Après quelques écoutes de Random Access Memories, on ne peut s’empêcher de se rappeler le programme inaugural de Homework et sa lumineuse radicalité : « Da funk back to da punk, c’mon ! » Le sample joué en boucle annonçait à la fois une relecture décloisonnée et cul par-dessus tête de l’histoire des musiques populaires (le punk comme origine du funk, donc) ainsi que le retour à une primitivité fantasmée mais bel et bien située dans le futur (le punk, à la fois noyau et horizon du funk).
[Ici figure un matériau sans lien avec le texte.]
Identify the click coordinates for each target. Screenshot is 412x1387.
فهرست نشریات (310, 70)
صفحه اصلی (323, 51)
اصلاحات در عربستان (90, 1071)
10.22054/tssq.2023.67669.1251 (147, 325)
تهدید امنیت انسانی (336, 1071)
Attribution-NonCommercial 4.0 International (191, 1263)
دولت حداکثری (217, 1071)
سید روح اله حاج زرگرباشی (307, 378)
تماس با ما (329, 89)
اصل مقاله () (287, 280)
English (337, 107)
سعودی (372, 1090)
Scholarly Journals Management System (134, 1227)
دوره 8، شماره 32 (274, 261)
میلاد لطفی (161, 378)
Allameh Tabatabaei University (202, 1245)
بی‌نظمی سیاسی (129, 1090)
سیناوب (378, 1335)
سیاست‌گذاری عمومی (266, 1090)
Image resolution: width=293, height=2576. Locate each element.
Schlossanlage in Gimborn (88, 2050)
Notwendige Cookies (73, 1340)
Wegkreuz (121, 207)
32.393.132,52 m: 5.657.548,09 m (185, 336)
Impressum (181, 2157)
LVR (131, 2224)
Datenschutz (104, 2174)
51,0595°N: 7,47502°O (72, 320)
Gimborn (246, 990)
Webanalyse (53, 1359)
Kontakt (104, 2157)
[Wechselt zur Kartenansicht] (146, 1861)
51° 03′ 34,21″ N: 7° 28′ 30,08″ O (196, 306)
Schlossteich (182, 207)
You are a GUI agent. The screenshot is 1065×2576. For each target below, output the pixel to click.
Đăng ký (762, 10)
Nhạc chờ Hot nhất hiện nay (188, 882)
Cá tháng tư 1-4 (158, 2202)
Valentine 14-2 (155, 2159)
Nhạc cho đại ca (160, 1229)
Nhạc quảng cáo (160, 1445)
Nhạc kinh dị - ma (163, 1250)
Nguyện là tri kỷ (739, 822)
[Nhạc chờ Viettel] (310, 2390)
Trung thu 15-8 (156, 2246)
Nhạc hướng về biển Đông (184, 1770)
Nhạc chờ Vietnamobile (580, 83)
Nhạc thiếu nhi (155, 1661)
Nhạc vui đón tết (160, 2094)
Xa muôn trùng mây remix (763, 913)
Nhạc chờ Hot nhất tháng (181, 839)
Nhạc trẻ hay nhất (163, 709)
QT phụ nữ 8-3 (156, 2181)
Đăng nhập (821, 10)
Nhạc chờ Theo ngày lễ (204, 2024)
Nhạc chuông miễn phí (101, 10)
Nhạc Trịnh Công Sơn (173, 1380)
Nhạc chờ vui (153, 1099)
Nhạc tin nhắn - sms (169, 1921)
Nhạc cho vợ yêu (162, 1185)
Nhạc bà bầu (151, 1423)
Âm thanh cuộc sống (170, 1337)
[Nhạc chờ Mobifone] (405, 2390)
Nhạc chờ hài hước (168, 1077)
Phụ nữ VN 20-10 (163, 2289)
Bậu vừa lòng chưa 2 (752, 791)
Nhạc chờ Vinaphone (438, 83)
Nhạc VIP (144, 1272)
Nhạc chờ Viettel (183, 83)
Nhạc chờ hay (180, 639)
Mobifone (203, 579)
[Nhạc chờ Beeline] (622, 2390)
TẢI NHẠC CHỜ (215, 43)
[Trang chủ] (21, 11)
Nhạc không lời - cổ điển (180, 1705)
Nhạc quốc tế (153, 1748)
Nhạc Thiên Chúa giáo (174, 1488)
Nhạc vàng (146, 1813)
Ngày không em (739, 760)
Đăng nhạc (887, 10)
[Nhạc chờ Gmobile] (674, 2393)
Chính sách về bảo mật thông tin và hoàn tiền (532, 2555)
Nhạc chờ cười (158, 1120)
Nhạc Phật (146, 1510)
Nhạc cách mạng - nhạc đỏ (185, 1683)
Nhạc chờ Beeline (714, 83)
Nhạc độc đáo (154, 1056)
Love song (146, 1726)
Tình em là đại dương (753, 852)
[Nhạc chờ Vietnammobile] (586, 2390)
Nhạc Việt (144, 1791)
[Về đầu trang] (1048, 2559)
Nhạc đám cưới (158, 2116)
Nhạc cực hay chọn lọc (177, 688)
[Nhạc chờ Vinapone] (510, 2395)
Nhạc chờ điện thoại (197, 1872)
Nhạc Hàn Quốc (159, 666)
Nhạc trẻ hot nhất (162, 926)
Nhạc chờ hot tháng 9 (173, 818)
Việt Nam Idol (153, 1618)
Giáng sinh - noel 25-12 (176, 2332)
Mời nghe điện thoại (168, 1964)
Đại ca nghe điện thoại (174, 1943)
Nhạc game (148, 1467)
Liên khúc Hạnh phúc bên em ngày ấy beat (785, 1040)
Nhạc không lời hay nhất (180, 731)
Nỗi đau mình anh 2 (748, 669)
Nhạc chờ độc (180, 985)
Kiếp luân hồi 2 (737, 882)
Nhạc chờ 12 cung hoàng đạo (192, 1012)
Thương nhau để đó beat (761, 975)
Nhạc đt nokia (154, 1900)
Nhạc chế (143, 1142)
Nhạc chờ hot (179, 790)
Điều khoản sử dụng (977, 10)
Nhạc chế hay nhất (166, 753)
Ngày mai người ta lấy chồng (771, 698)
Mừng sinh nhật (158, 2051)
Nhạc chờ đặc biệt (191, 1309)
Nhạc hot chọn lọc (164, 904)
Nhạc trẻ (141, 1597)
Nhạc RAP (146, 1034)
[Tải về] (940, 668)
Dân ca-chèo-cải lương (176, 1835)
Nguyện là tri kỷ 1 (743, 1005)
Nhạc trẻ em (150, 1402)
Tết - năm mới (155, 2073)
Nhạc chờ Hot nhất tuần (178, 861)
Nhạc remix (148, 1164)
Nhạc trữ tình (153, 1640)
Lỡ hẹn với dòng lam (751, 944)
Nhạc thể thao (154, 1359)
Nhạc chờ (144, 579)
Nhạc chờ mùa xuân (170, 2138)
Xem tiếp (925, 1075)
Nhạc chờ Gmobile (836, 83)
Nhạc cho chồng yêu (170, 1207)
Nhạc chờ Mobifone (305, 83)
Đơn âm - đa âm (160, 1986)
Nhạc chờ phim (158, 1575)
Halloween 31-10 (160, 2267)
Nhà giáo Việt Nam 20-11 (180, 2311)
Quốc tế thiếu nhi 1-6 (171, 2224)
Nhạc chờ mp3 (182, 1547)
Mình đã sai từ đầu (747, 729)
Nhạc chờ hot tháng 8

Et le duo robocéphale de balancer sur ce mot d’ordre plus de 70 minutes de house abrasive jusqu’à l’abstraction, répétitive et entêtante par endroit (Alive, formidable de puissance avec ses boucles rongées jusqu’à l’os), conceptuelle et méta ailleurs (Around the World, track conçue comme un sillon clos, infini, pour inonder de sa pure répétitivité les ondes du monde entier).

 

 

Le pur plaisir autistique de tourner des boutons pour produire du son, cette joie simple et maniaque de la matière sonore, trouvait un dérivatif dans une manière de (ré-)écrire le futur immédiat de la musique populaire et le contact avec les foules dans les clubs, plutôt que de s’enfermer dans le solipsisme ; réciproquement, l’alibi historique laissait très facilement la place à une érotique du son pour soi, sans qu’elle ait besoin de justification supplémentaire.

 

 

Tant bien que mal, cette musique flottait dans un paradoxe qu’on n’a toujours pas levé : elle faisait corps avec la signification politique de la house, de la techno et des rave parties mais en même temps elle s’en tenait à bonne distance, changeant l’agitprop propre à la techno en un simple decorum. Le clip de Revolution 909 s’en prenait ainsi à l’hostilité du gouvernement français envers les rave parties, tout en étant le récit d’une pure dérivation vers autre chose, une fiction abstraite, absconse et colorée. Et ainsi, la musique de Daft Punk trouvait une manière à soi de s’inscrire dans son temps.

 

 

Pourquoi, alors, cette réminiscence en particulier ? Parce que le programme implicite de Random Access Memories est aux antipodes de la déclaration de principes de Homework. Son mot d’ordre serait plutôt : « Da funk back to da funk ! » C’est que Random Access Memories n’a rien d’autre à proposer aujourd’hui que son étourdissante tautologie. C’était certes le cas auparavant (Around the World et Revolution 909, jusqu’à Technologic et Robot Rock,  donc), mais le duo exhibait alors un plaisir de la musique se prenant pour objet si fort que jamais la musique ne semblait vaine. Au contraire, on ne pouvait qu’admirer la capacité du roboduo à raffiner toujours plus sa formule technopop, alors que tout Homework n’est constitué que de tubes terminaux, ou presque. Le plaisir du son valait pour engagement.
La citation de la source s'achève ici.